FIG. 3 is a plan view and a cross-sectional view of one embodiment of a shadow mask welding machine for a color CRT according to the present invention at the time of welding.

FIG. 4 is a cross-sectional view in which a shadow mask and a mask frame are assembled on a glass panel.

FIG. 5 is a plan view of a mask frame.

FIG. 6 is a sectional view showing the relationship between a shadow mask and a mask frame.

FIG. 7: Measurement points of glass panel shape error data in a conventional shadow mask welding machine for a color cathode ray tube

FIG. 8 is a cross-sectional view of a conventional shadow mask welding machine for a color CRT before welding.

FIG. 9 is a sectional view of a conventional shadow mask welding machine for a color cathode ray tube at the time of welding.

[Explanation of symbols]

 Reference Signs List 11 glass panel 12 center point 13 peripheral 8 points 14 shadow mask 15 outermost 4 corners 16 mask frame 17 skirt 20 shadow mask welding machine 21 fixed mold 22 hook spring 23 mounting hole 24 guide pin 25 movable mold 26 divided movable section 41 Shadow mask 42 Mask frame 43 Hook spring 44 Mounting hole 45 Glass panel 46 Skirt 47 Stud pin 48 Center point 49 8 peripheral points 80 Shadow mask welding machine 81 Fixed mold 82 Guide pin 83 Movable mold

Claims (4)

[Claims] 1. A vertical position of a mask frame is adjusted based on shape error data of a glass panel inner surface dimension measured in advance, and then a shadow mask is positioned by being sandwiched in a gap between a fixed mold and a movable mold.
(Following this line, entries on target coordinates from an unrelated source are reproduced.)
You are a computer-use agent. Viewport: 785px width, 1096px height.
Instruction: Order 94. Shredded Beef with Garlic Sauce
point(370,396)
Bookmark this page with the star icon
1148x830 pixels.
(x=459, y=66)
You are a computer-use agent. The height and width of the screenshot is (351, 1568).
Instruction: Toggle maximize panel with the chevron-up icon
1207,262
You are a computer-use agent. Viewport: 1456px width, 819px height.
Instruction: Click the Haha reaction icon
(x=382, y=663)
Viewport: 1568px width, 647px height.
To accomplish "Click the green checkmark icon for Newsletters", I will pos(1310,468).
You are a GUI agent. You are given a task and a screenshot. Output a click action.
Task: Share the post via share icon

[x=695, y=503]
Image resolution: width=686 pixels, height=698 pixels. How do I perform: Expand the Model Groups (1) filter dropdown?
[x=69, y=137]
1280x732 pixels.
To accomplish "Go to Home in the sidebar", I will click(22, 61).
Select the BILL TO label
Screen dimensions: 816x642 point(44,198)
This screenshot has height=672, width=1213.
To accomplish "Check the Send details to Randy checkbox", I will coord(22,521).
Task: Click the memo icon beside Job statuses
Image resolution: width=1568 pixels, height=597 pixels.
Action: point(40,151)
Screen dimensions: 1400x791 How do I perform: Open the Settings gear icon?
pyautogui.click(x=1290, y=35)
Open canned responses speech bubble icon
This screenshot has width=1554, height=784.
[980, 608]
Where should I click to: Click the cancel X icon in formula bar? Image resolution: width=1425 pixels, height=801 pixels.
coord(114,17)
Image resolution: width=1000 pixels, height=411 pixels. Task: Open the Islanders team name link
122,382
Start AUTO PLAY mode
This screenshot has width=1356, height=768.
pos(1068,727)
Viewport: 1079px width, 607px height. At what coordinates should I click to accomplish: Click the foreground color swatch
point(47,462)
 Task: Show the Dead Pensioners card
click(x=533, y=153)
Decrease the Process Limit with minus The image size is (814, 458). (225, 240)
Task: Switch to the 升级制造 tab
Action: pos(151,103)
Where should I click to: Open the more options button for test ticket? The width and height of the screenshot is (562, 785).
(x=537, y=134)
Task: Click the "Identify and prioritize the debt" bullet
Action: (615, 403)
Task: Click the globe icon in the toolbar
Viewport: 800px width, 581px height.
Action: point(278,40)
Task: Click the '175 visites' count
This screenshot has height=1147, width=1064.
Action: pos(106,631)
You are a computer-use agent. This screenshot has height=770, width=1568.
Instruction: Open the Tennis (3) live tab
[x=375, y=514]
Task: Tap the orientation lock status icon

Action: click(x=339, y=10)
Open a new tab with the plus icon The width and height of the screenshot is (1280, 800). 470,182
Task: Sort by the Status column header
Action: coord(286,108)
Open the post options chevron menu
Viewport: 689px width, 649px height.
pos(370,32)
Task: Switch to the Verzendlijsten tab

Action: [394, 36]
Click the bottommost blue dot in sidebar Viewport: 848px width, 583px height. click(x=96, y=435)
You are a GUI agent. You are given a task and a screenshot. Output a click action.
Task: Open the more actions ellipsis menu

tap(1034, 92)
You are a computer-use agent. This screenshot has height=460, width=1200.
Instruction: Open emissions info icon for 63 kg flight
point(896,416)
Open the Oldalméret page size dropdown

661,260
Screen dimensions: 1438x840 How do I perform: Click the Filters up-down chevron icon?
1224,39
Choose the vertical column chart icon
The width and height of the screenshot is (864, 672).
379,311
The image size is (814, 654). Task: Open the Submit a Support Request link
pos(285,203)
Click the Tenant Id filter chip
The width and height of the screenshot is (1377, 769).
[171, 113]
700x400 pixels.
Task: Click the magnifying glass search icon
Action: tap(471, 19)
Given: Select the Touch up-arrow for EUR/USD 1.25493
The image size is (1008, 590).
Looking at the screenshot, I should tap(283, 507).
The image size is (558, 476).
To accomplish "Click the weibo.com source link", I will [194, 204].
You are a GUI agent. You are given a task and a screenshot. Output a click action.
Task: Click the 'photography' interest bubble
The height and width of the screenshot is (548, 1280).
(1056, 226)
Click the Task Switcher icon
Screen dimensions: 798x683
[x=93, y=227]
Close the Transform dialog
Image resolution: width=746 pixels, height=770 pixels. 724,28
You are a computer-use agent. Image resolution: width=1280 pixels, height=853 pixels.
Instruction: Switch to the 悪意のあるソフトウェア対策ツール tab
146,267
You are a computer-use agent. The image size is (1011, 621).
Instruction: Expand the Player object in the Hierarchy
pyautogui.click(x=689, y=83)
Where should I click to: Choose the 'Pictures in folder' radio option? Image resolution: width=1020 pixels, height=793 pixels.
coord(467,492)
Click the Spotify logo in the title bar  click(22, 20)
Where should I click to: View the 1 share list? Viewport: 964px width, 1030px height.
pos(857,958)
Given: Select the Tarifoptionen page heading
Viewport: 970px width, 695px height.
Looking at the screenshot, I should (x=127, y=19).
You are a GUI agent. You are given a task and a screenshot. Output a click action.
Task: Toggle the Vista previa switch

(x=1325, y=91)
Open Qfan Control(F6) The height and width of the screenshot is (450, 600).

Next, in a shadow mask welding machine for a color cathode ray tube in which the mask frame and the shadow mask are welded and fixed, shape error data of the inner surface dimensions of the glass panel corresponding to the four outermost corners of the shadow mask are measured in advance, and the movable metal A portion corresponding to the outermost four corners of the shadow mask of the mold is provided with a divided movable portion independent of a central portion, and the shape is based on shape error data of the inner surface dimensions of the glass panel corresponding to the outermost four corners of the shadow mask. A shadow mass for a color cathode ray tube, wherein the height of the divided movable part is controlled. Welding machine. 2. The apparatus according to claim 1, wherein the shape error data of the inner surface dimensions of the glass panel corresponding to the four outermost corners of the shadow mask is taken into an arithmetic unit, and the movable data is automatically generated by the arithmetic data created by the arithmetic unit. A shadow mask welding machine for a color cathode ray tube, wherein the height of the movable part of the mold is controlled. 3. The shadow mask welding machine for a color cathode ray tube according to claim 2, wherein the height of said divided movable part of said movable mold is controlled by a servomotor or a pulse motor. 4. The shadow for a color cathode ray tube according to claim 1, wherein the height of said divided movable portion of said movable mold is controlled within a range of ± 200 μm with respect to a center value and within an accuracy of 2 μm. Mask welding machine.